Setelah menunggu sekitar 10 menit, akhirnya petugas datang dari pulau sebelah. Pulau Rambut ini tidak berpenghuni juga, petugas datang ketika dibutuhkan saja. Beliau membuka kunci pagar dan mengajak kami menyusuri hutan bakau atau mangrove lalu melewati beberapa pohon tua yang katanya sudah berusia puluhan tahun. Di tengah pulau terdapat menara pengamat yang bisa dinaiki sampai dengan 15 orang.

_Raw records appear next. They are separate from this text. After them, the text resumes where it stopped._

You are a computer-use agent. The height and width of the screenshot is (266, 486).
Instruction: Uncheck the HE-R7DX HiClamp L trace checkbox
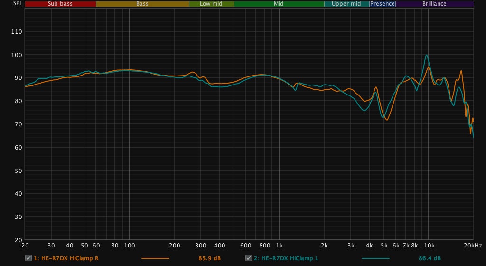pos(248,258)
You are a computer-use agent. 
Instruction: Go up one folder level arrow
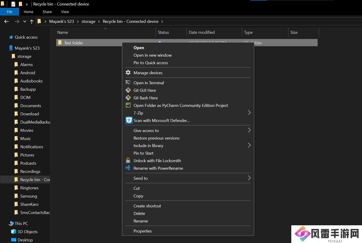pyautogui.click(x=31, y=22)
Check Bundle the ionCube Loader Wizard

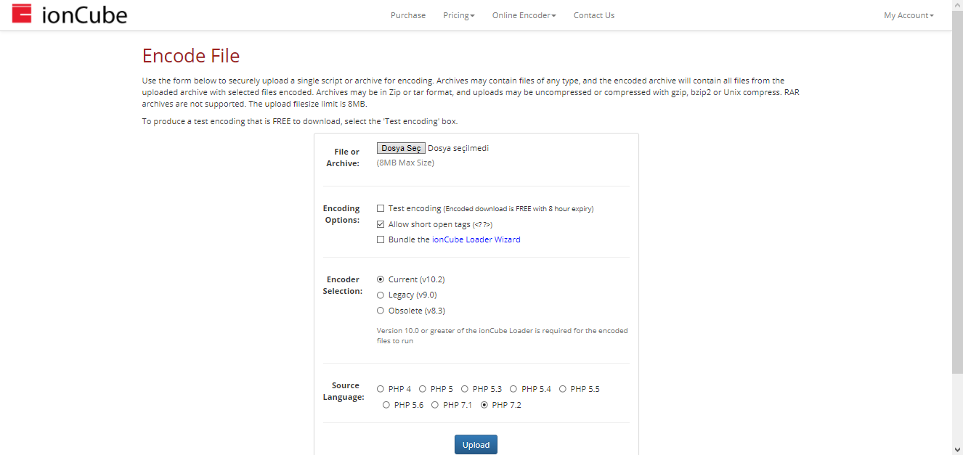(381, 239)
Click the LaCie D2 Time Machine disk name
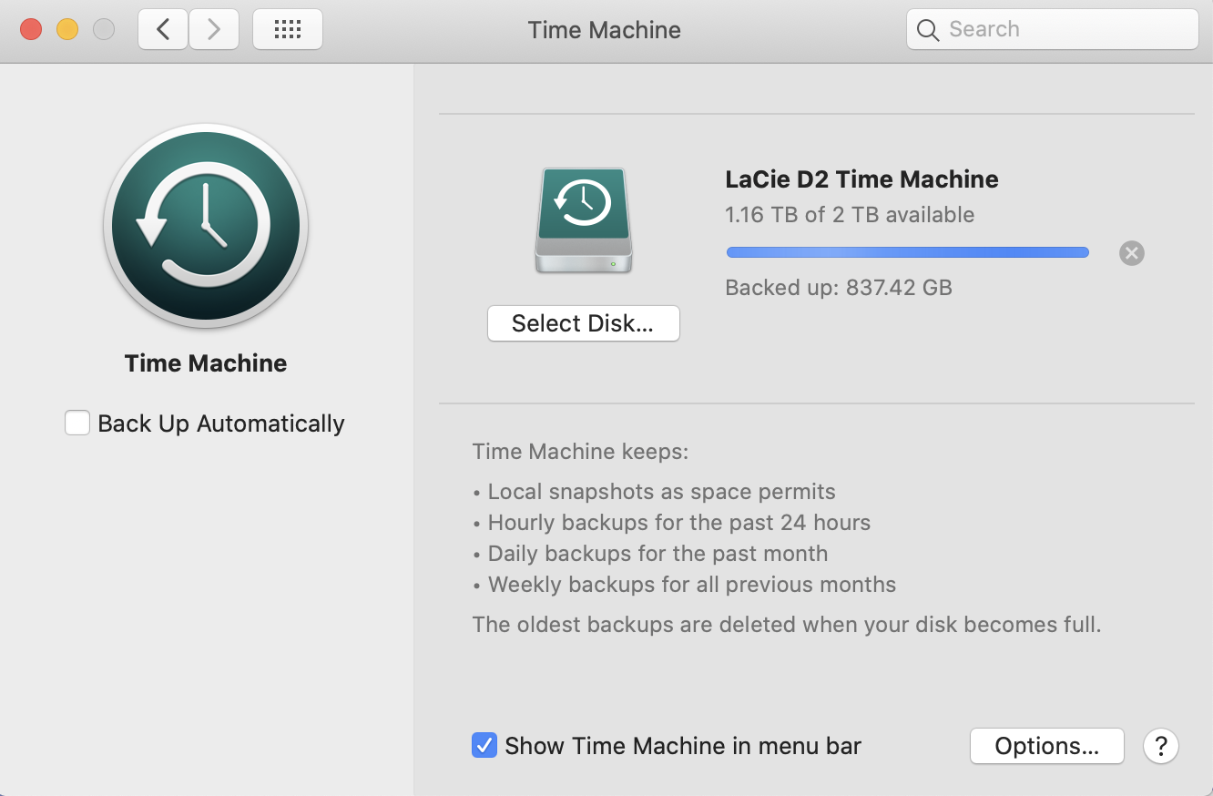The image size is (1213, 796). [861, 179]
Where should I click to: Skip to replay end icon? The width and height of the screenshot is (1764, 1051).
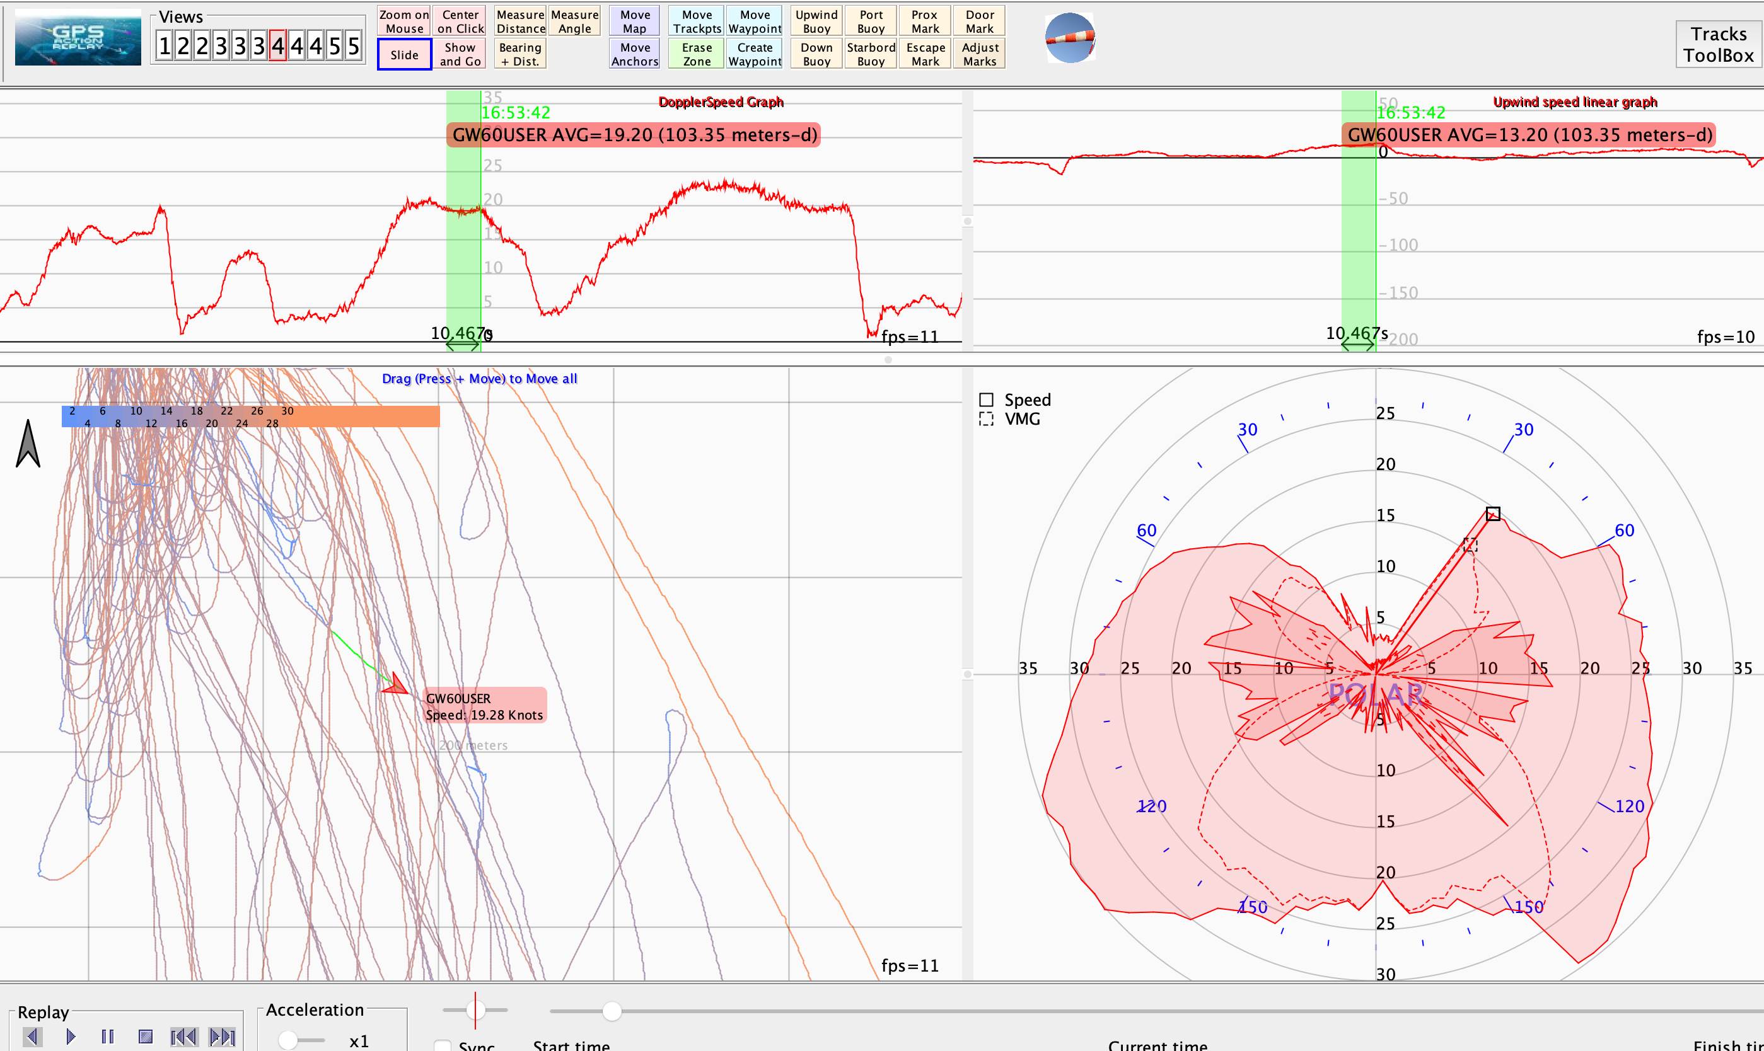coord(222,1037)
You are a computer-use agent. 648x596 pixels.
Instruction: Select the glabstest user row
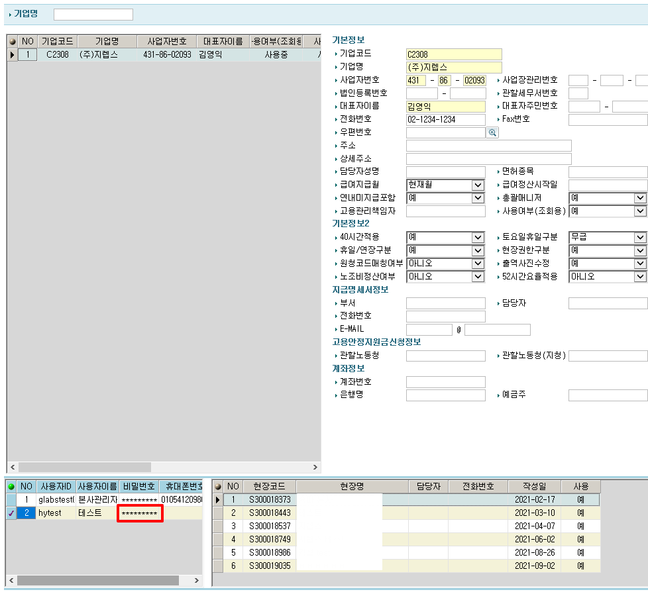[x=56, y=500]
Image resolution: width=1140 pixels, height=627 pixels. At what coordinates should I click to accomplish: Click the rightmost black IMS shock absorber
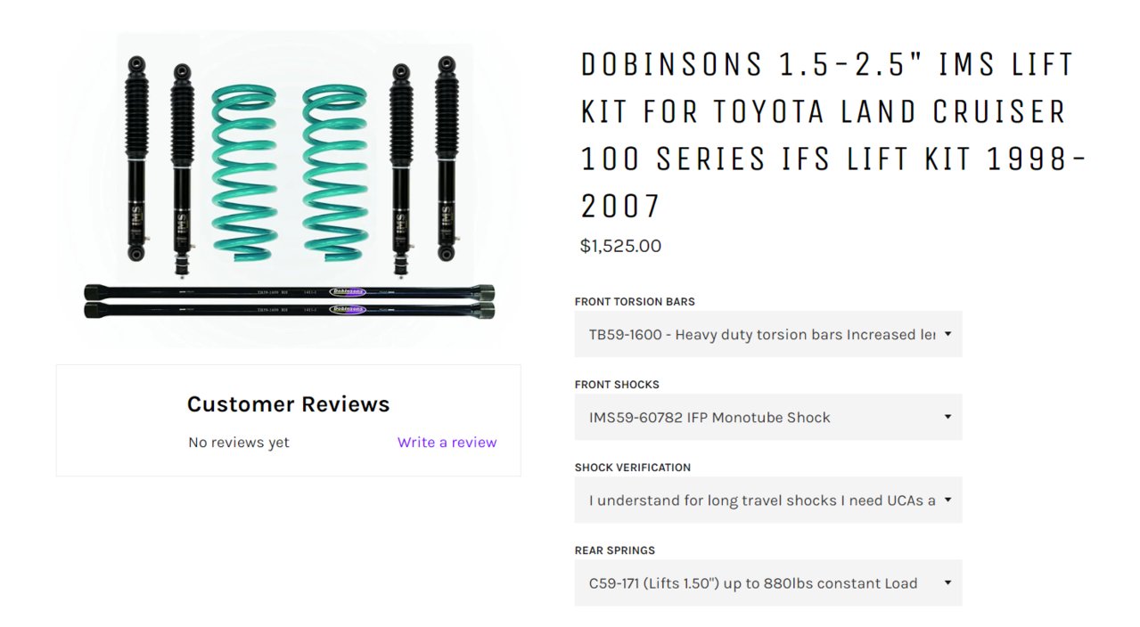[447, 159]
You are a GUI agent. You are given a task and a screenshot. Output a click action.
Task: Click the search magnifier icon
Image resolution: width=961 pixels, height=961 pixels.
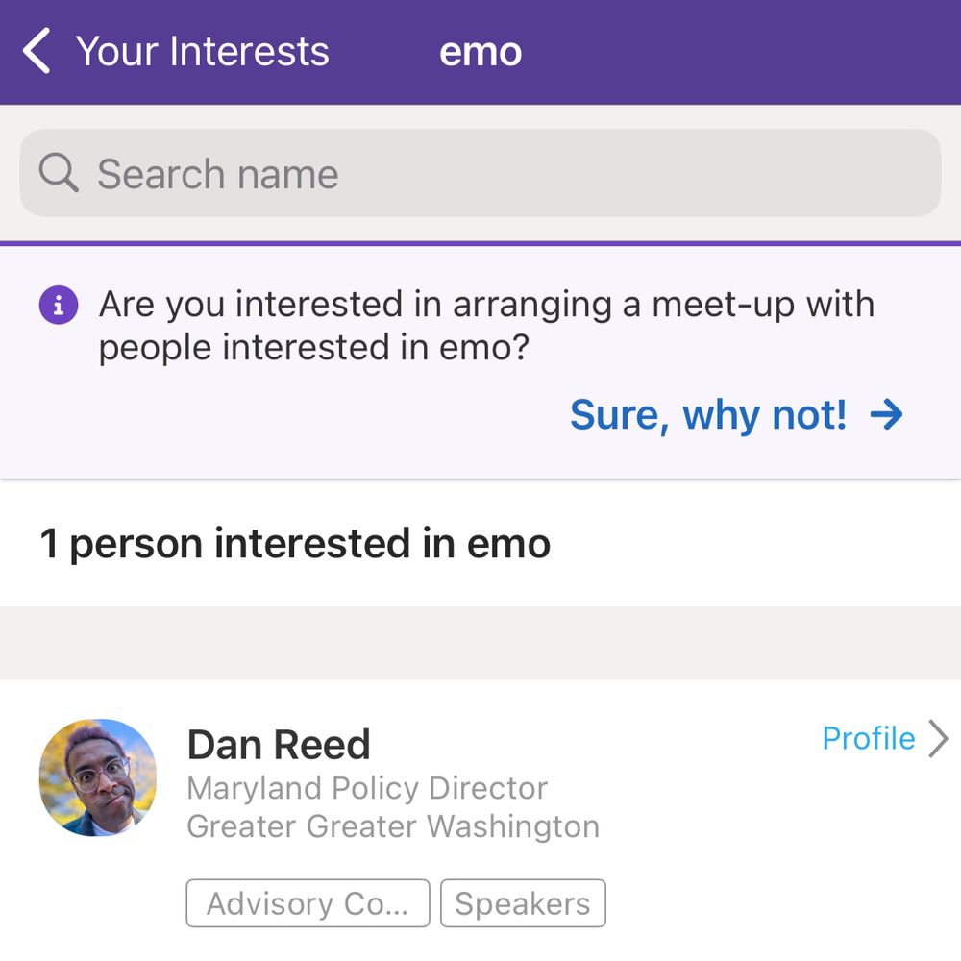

Rafa naik ke atas, sementara saya dan seorang peserta yang takut ketinggian menunggu di bawah. Setelah operasi saya tidak boleh banyak naik tangga oleh dokter, karena itu saya tidak ikut naik. Rafa bilang pemandangan di atas sungguh cantik. Belum lagi mendengar indahnya kicauan aneka burung yang kata petugas terdapat sekitar 50.000 ekor burung dari sekitar 50 spesies yang ada di pulau ini.
PULAU UNTUNG JAWA
Ini adalah pulau terakhir yang kami kunjungi. Matahari sudah mulai berada tepat di atas kepala, saat kami merapat ke Pulau Untung Jawa. Perut kami pun bergejolak minta diisi. Kami bertanya ke beberapa penduduk di sekitar dermaga, dimanakah tempat makan yang enak? Mereka menjawab BU SANI sambil mengacungkan jempolnya.
Gak salah memang petunjuk dari mereka. Kami puas banget menyantap masakan bu Sani. Nasi putih ditemani dengan tumis kangkung, cumi goreng tepung, udang saos padang, ikan bakar, sambal lalapan dan kelapa butir untuk kami berlima hanya merusak dompet sebesar 280rb rupiah saja. Porsi yang disajikan juga lumayan besar. Kami tidak mampu menghabiskan semuanya.
Setelah makan kami sholat dzuhur di mushola dekat warung Bu Sani. Rafa ganti kaosnya yang basah oleh keringat. Saya tawarkan Rafa untuk ikut aneka permainan air seperti banana boat, jetski, dll tapi Rafa menolak. Selain karena sudah pernah merasakan sebelumnya, Rafa malas untuk basah-basahan. Saat wudhu air kran terasa asin, kebayang kalo mandi pakai air asin badan akan terasa lengket meski sabunan.
Seorang teman yang tau kami pergi ke pulau seribu mengirim pesan “Jakarta hujan deras banget. Kalian gimana di sana?”
Memang terlihat awan gelap sekali ke arah Jakarta. Saya juga bertanya ke pemilik kapal, bagaimana kalau hujan turun apakah kami bisa kembali sore ini juga.
Beliau bilang “kalo hujan ya gak berani jalan. Mending kita tunggu sampai tidak hujan baru kembali ke Jakarta“. Khawatir juga karena semakin sore menjelang malam, ombak akan semakin besar.
Alhamdulillah hujan tidak turun sama sekali. Kami bisa meneruskan perjalanan kembali ke Muara Kamal dengan lancar. Bahkan kami mendapat bonus berupa pemandangan pelangi yang sangat indah.
Teman perjalanan kami melontarkan ide “habis ini kita pergi ke Papandayan – Garut yuk”
Rafa langsung senyum lebar “yuk ma, kita jalan lagi”
OK mas, kita minta ijin papa dan Fayra dulu yaaaaa.